Suspicious Activity Reports (Part 2)

Frontline Defenders Against Financial Crime

By Robert Tie


Part one of this two-part series in the March/April issue focused on law enforcement’s investigation of leads from Suspicious Activity Reports (SARs). In part two, financial service industry CFEs, attorneys, and former law enforcement officers offer inside tips on preparing accurate, complete SARs. – ed.   

Among the myriad of SARs that the Financial Crimes Enforcement Network (FinCEN) receives each year, many are timely and informative enough to put investigators squarely on the trail of a financial criminal. In 2009, FinCEN released a description of one such case.

Two convicted fraudsters just didn’t have the cash to pay court-ordered penalties for preying on elderly investors. So what to do? Pull off another scheme to raise extra money. They began a multi-state advertising campaign to entice victims to buy nonexistent certificates of deposit (CDs).

They assembled a network of offices in several states staffed with hired workers to solicit investors. The fraudsters shuttled victims’ funds through a series of mail drops and ultimately into several shell accounts in a single bank.

However, alert bank staff reviewed transactions related to the accounts, filed a SAR, and notified law enforcement. The bank had become wary when the fraudsters repeatedly moved funds among their various business accounts, seemingly without any legitimate business purpose.

When bank staff carefully prepared a comprehensive SAR, they spelled out critical elements of the suspected crime in a detailed narrative:

  • Memo lines on deposited checks referred to the purchase of CDs.
  • The businesses’ CD investors were elderly and thus potentially vulnerable.
  • The fraudsters withdrew funds from their accounts via checks made out to “cash,” all for amounts below the $10,000 CTR threshold.
  • Pending an investigation, the bank froze one of the suspects’ accounts. Although its balance was $400,000, they protested only mildly, and their lawyer took no action.
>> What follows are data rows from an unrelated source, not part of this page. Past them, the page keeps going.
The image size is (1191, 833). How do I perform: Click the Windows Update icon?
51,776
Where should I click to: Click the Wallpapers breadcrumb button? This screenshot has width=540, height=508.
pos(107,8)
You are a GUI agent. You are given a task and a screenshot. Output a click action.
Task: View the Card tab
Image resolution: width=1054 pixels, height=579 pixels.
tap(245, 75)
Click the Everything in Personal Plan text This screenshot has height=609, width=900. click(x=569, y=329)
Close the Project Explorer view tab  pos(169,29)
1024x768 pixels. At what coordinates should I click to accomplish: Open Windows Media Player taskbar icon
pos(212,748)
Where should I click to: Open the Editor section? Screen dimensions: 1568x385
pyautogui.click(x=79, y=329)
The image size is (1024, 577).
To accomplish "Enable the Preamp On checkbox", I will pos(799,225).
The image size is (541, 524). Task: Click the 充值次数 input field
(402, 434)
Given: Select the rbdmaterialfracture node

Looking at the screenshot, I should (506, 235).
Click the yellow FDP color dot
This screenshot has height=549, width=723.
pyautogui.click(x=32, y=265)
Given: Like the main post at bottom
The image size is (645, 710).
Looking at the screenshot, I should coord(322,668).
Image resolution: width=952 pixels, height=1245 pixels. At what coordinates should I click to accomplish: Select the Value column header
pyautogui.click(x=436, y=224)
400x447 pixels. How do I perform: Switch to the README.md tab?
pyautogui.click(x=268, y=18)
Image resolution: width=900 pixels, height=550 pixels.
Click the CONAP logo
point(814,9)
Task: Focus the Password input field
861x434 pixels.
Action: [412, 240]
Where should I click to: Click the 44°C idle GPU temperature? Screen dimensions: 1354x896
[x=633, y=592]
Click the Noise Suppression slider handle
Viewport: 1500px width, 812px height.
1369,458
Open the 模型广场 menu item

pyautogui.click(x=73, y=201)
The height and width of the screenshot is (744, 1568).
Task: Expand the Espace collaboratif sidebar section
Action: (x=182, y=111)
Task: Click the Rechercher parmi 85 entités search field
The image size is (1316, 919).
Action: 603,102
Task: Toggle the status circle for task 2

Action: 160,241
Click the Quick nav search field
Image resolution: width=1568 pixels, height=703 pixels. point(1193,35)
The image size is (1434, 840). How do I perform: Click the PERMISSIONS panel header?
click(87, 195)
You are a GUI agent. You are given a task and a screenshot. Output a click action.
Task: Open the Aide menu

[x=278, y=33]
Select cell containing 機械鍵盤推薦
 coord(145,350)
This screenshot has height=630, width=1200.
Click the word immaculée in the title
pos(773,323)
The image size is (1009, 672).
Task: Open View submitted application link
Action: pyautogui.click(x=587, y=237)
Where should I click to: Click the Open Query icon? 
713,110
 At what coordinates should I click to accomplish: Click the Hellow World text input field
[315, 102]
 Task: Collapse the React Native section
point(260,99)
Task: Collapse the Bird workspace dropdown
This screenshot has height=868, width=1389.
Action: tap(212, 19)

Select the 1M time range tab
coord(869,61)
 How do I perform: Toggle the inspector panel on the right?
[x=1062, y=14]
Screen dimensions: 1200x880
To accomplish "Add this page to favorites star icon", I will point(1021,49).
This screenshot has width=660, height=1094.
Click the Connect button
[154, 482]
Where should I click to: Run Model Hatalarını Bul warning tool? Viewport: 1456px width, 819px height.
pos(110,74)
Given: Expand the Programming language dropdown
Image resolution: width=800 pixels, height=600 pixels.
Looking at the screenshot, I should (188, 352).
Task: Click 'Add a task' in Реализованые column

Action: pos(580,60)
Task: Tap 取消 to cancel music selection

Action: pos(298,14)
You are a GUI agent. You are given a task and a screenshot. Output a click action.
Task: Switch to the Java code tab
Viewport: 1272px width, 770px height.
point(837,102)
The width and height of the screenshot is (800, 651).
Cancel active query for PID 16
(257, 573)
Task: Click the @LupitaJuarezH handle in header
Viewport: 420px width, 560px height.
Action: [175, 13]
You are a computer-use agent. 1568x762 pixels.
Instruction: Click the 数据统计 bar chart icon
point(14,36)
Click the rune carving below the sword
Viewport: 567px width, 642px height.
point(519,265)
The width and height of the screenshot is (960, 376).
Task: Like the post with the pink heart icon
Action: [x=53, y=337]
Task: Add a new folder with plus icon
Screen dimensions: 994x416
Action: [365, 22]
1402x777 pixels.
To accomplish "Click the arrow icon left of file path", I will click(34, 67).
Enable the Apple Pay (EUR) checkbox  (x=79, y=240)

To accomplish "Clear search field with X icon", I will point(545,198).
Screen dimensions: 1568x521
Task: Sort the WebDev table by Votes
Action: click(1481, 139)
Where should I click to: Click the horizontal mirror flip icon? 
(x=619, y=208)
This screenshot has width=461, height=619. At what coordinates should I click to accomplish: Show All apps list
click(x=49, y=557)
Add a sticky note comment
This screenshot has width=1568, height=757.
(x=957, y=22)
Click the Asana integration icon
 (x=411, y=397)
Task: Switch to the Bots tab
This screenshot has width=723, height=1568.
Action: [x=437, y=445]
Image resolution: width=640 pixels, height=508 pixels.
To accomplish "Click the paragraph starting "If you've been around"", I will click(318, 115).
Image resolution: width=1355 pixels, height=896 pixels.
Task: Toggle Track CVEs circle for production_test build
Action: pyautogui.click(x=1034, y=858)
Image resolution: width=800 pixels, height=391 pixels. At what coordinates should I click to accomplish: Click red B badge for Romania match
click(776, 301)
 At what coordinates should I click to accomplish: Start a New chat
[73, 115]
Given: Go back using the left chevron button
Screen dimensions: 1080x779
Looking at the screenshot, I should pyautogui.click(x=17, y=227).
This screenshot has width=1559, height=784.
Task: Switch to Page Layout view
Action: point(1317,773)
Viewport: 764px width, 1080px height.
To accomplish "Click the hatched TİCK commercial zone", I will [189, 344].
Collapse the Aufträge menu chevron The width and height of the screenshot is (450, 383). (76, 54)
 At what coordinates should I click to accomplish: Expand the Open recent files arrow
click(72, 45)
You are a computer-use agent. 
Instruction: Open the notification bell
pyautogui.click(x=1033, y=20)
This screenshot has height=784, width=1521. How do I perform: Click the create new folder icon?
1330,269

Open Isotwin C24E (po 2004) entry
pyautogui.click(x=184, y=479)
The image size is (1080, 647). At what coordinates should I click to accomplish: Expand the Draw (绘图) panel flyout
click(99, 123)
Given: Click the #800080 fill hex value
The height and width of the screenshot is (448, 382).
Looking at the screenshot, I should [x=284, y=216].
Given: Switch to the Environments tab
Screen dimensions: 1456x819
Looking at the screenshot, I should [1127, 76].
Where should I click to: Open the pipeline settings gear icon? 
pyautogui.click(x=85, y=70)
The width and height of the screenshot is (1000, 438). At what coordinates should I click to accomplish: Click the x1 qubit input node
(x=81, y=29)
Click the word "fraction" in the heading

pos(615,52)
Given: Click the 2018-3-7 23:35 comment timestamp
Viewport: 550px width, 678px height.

Following the fraudsters’ arrest, indictment, and conviction for fraud and money laundering, law enforcement and prosecutors said the bank’s well-crafted SAR was instrumental in ending the scheme and jailing its perpetrators.

One defendant, who had led both schemes and refused to account for the rest of the stolen funds, received a 30-year sentence. His accomplice drew a seven-year term.